Il ne faut pas oublier que les mouvements sociaux, les mobilisations politiques et la défense de causes ont toujours eu une forte composante émotionnelle.

Il y a peu, Pierre Rosanvallon a défendu l’idée que l’expression collective des émotions est devenue une fin en soi, et qu’elle n’est plus orientée vers l’action. Il a aussi défini les leaders populistes comme des « entrepreneurs d’émotions » ou des manipulateurs d’affects. Il ne faut cependant pas oublier que les mouvements sociaux, les mobilisations politiques et la défense de causes ont toujours eu une forte composante émotionnelle. On imagine mal qu’ils aient pu être sans passion aucune, mais cette passion a souvent été canalisée par des organisations (syndicats, partis, églises, etc.) et investie dans des formes d’action motivées par un projet collectif (faire advenir le socialisme, changer la société, améliorer la condition des travailleurs, etc.).

Il semblerait d’ailleurs que le terme « émotion » ait été utilisé initialement pour désigner des troubles populaires provoquant un désordre social. La « psychologie des foules » a été inventée au 19e siècle pour expliquer différents soulèvements populaires, dans lesquels Hyppolite Taine voyait « une irruption sauvage de foules impossibles à maîtriser ». Elle considérait les émotions collectives comme des phénomènes hystériques et les expliquait en termes d’imitation, de contagion et de suggestion. Les sciences sociales contemporaines ont proposé des explications beaucoup plus fines et plus différenciées, mettant l’accent sur la signification du partage des émotions, et sur les modalités pratiques (rituelles notamment) de sa réalisation[1].
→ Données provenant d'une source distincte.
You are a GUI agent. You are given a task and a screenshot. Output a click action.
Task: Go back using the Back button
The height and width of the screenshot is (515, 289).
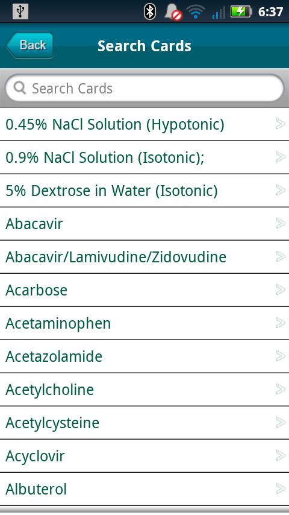30,45
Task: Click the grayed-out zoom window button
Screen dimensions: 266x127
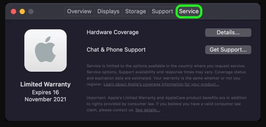Action: click(x=31, y=12)
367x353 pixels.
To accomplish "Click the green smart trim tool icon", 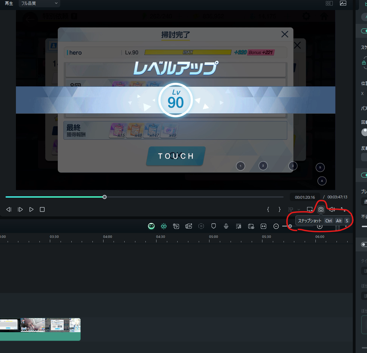I will point(164,226).
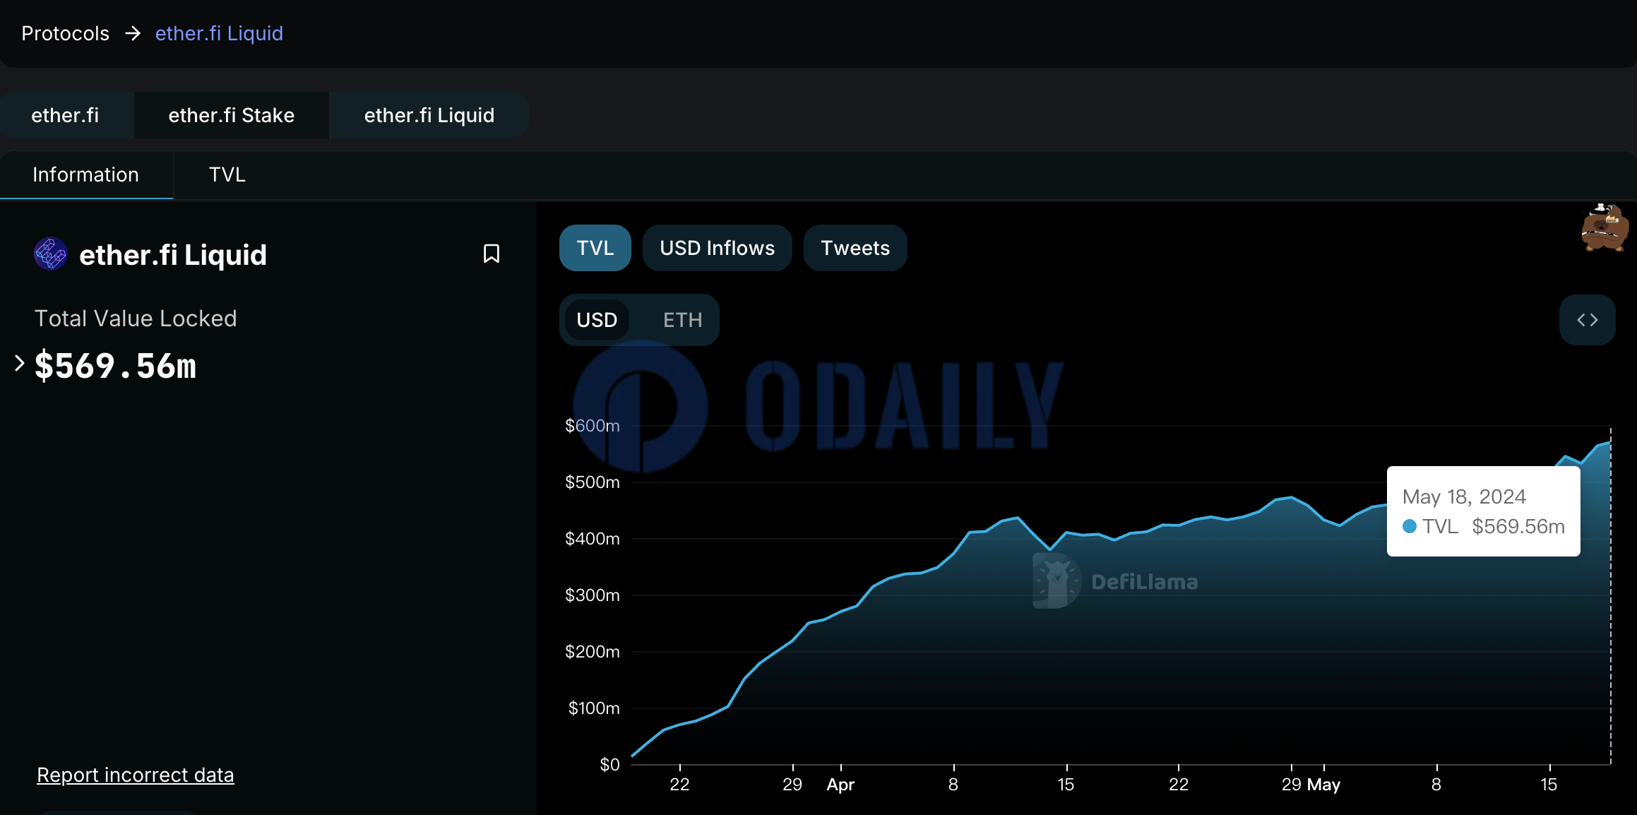Toggle to USD denomination view
Viewport: 1637px width, 815px height.
click(x=597, y=319)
Le constat de Rosanvallon rejoint les avertissements de nombreux philosophes politiques : les explosions et débordements émotionnels peuvent être « démoniaques pour la démocratie » (Michael Walzer), parce qu’ils sont contraires à son ethos et à ses méthodes, et qu’ils peuvent représenter une menace pour la paix civile. La solution habituellement envisagée pour les contenir est un appel à la retenue et à la modération, bref à la raison. On retrouve là un des principaux dualismes de la culture moderne occidentale : celui de l’émotion et de la raison. Étant corporelles, les émotions sont considérées comme correspondant à notre part animale, et donc comme irrationnelles et nous tirant vers le bas.

La pensée moderne, articulée sur la dualité corps/esprit et obnubilée par la rationalité, nous a incités à vivre surtout dans notre tête et à dévaluer la forme d’intelligence, essentiellement corporelle, que constituent les affects et les émotions. Elle a promu une forme d’« excarnation » (Charles Taylor), y compris dans la vie spirituelle, notamment dans le cadre de la Chrétienté latine. 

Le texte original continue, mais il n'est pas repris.